Thursday, August 11, 2011

In Pursuit of a Patient-Centered VA Prescription Label

Published in the July/August Issue of Patient Safety & Quality Healthcare

By Erin Y. N. Narus, PharmD, RPh; and Joe D. Youngblood, RPh

The patient-centered prescription label movement has roots in primary research studies by notable health literacy proponents (Davis et al., 2006; Davis et al., 2008; Shrank et al., 2007; Sharnk, Avorn et al., 2007). This foundational work paved the way for setting standards for prescription label formats, content, lexicon, and numeracy interpretation. As the data mounted, consensus recommendations emerged in publications from the American College of Physicians Foundation (ACPF)(2007), United States Pharmacopeia (USP)(2010, 2011), National Association of Boards of Pharmacy (NABP)(2009), American Foundation for the Blind (AFB)(American Society of Consultant Pharmacists Foundation/AFB, 2008), and the Institute for Safe Medication Practices (ISMP)(2010), to name a few.

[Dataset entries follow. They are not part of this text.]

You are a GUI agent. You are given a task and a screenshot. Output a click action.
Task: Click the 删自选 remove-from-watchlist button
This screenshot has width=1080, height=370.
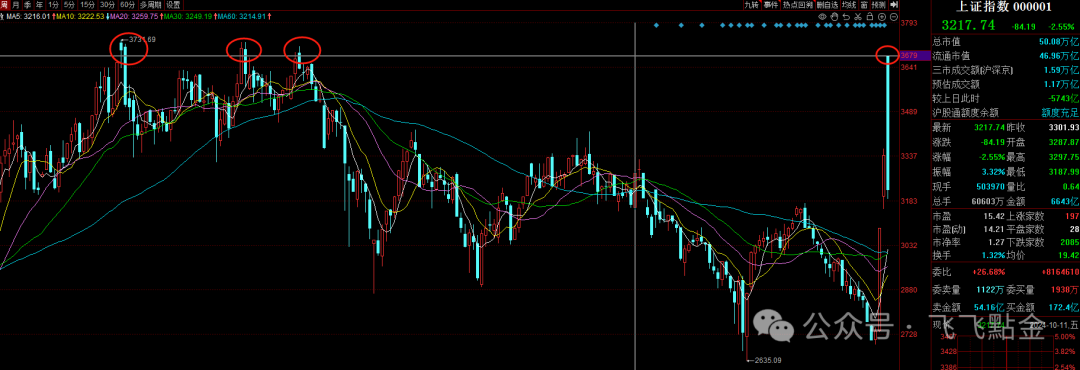click(828, 5)
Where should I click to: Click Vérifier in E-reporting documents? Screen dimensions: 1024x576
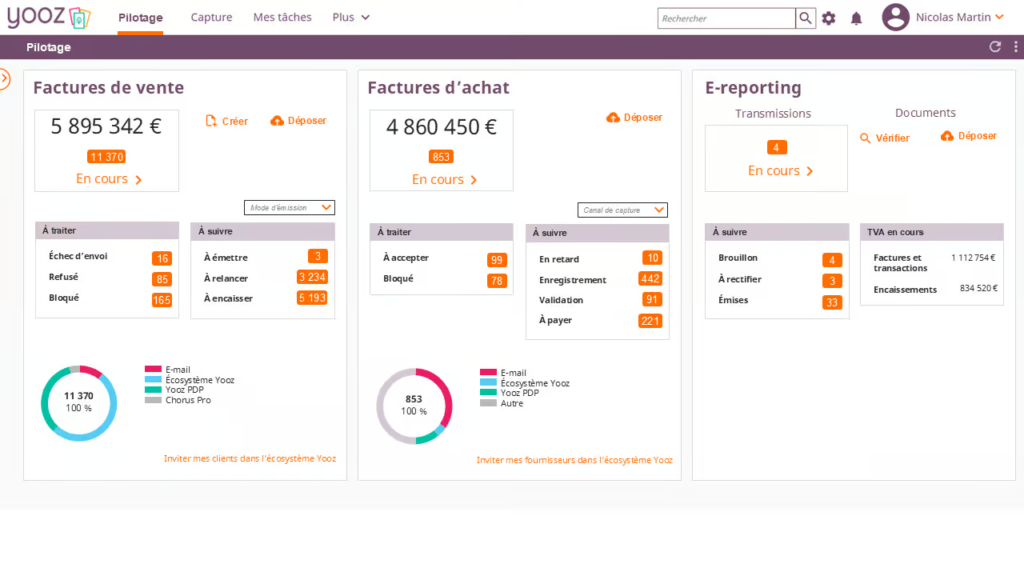(x=885, y=138)
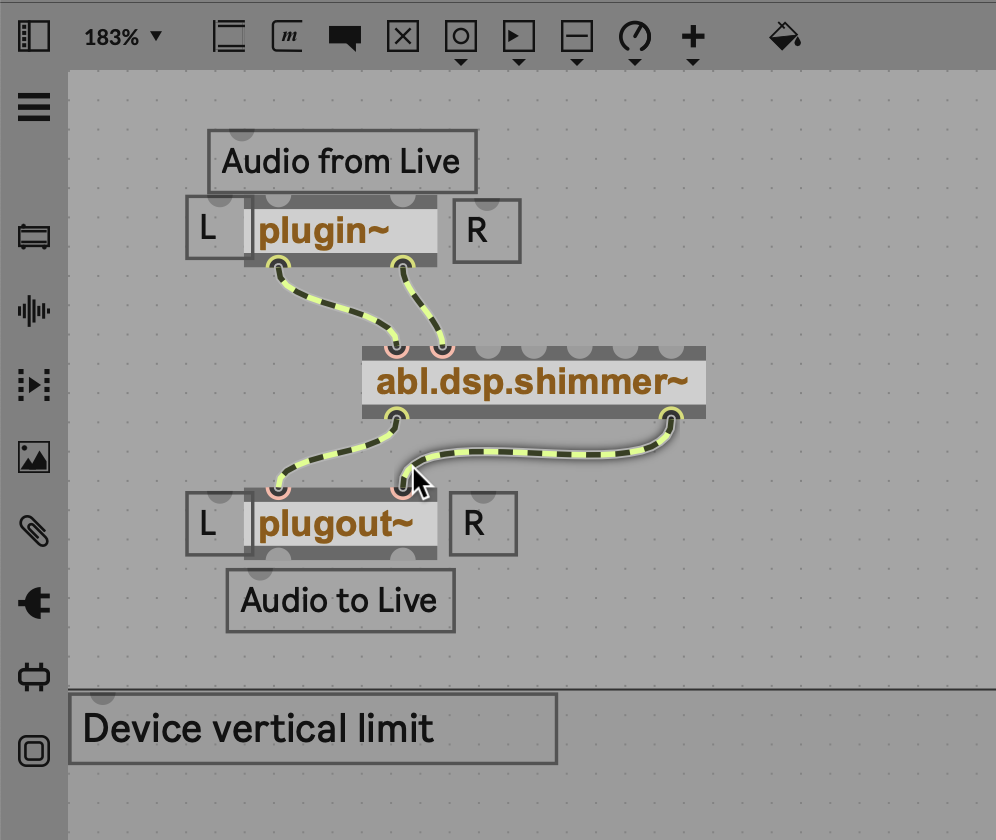
Task: Open the hamburger list in left sidebar
Action: pyautogui.click(x=34, y=106)
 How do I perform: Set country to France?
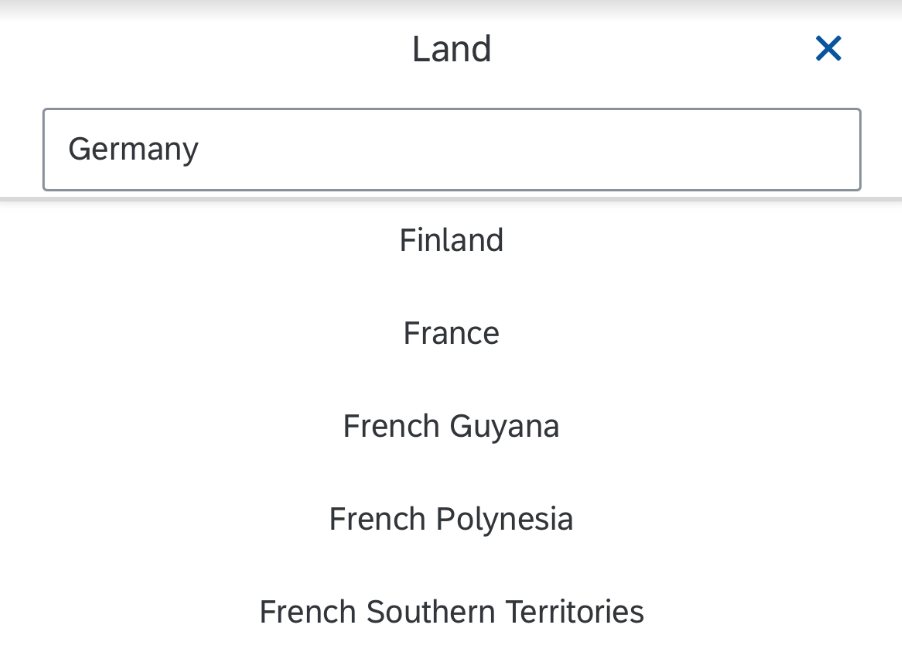(x=451, y=333)
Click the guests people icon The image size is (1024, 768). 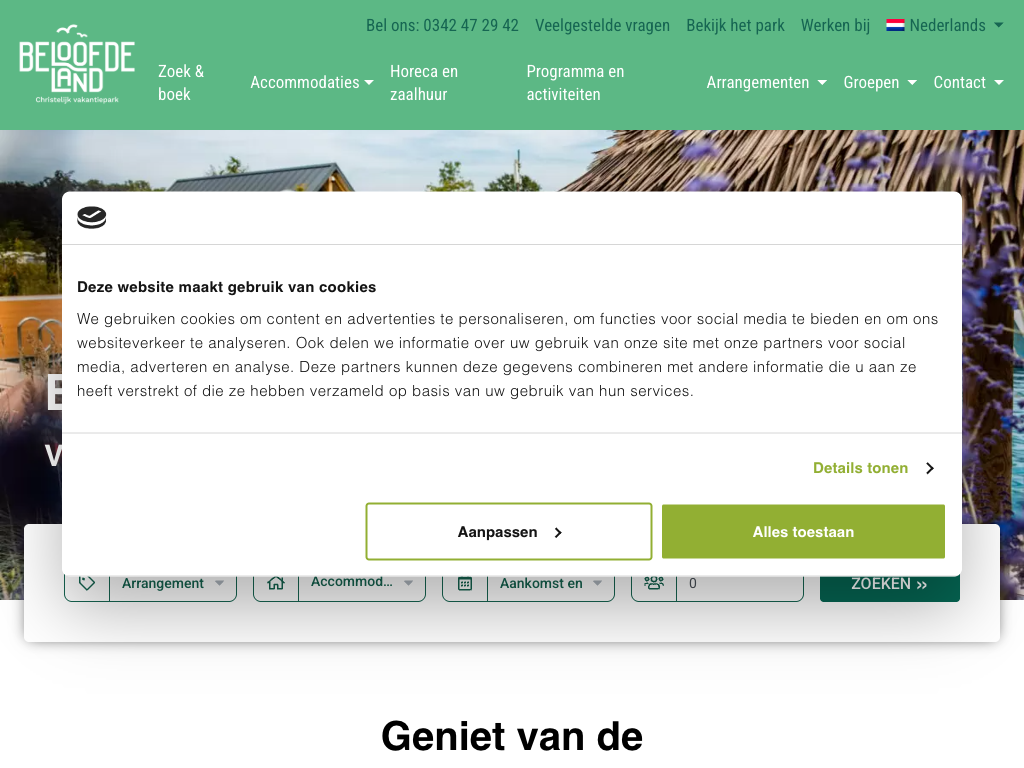[x=654, y=583]
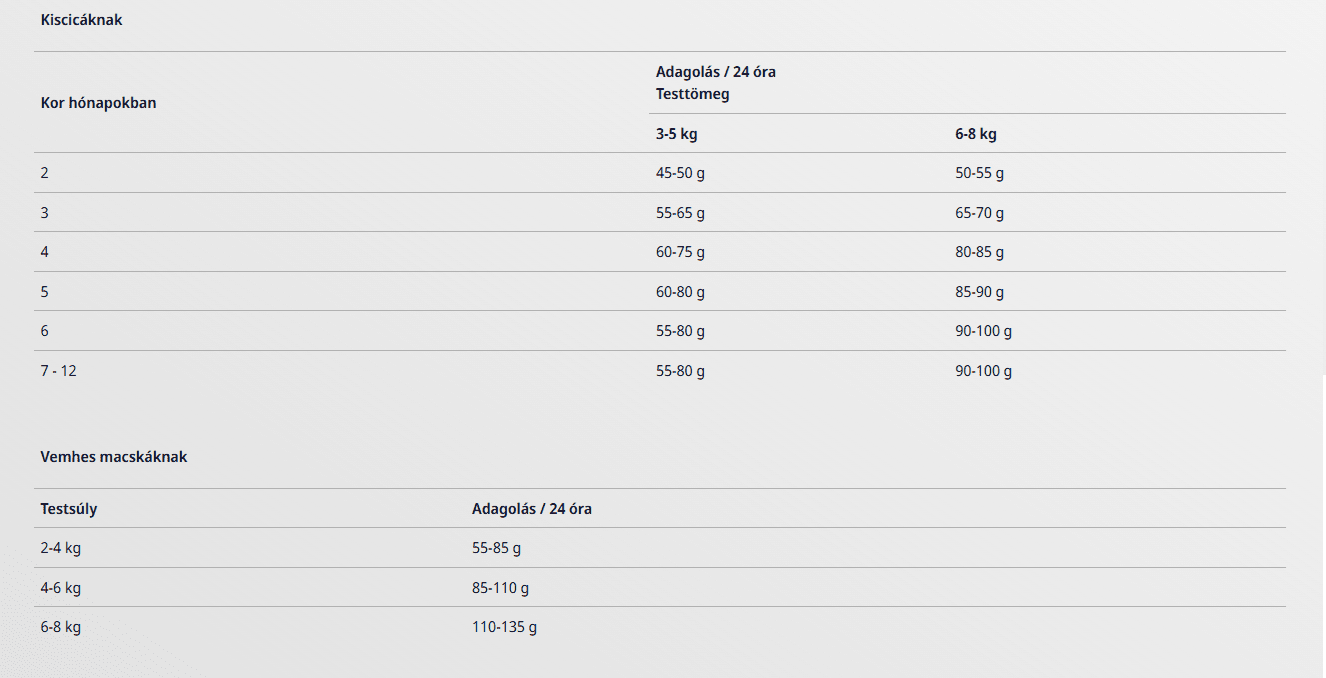This screenshot has height=678, width=1326.
Task: Click the Adagolás / 24 óra Testtömeg header
Action: [x=716, y=83]
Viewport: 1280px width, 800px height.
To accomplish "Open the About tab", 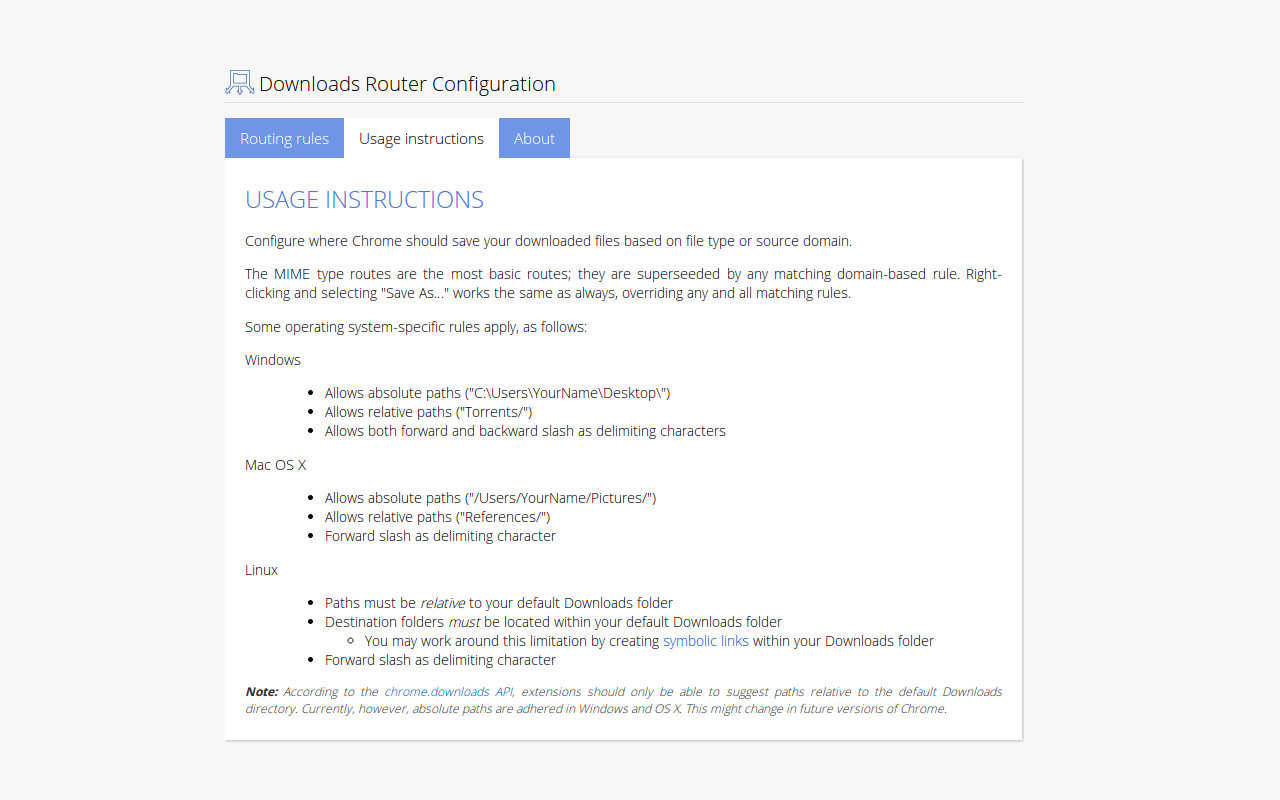I will (x=534, y=138).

Each organization has played a critical role in the understanding of what it means to deliver a patient-centered prescription label. It is to these consensus guidelines that the VA, through a joint venture between the VA National Center for Patient Safety (NCPS) and VA Pharmacy Benefits Management (PBM), has turned in evaluating, redesigning, and testing potential standardized outpatient prescription labels. It is, to say the least, a considerable task, considering the VA serves more than 4 million individuals through both local VA medical center outpatient pharmacies and Consolidated Mail Outpatient Pharmacies (CMOPs)(Aspinall et al., 2009). Though the VA’s seven CMOPs provide mail-order prescriptions to veterans via highly automated distribution systems at strategic locations throughout the country, they lack a standardized label.

Implementing a consistent label format and style, therefore, could significantly improve the reliability of information transfer between the healthcare team and the patient by promoting a “shared mental model.” The concept of the shared mental model reaches across high-reliability industries and uses standardization to achieve the goal of error reduction (Sculli & Sine, 2011).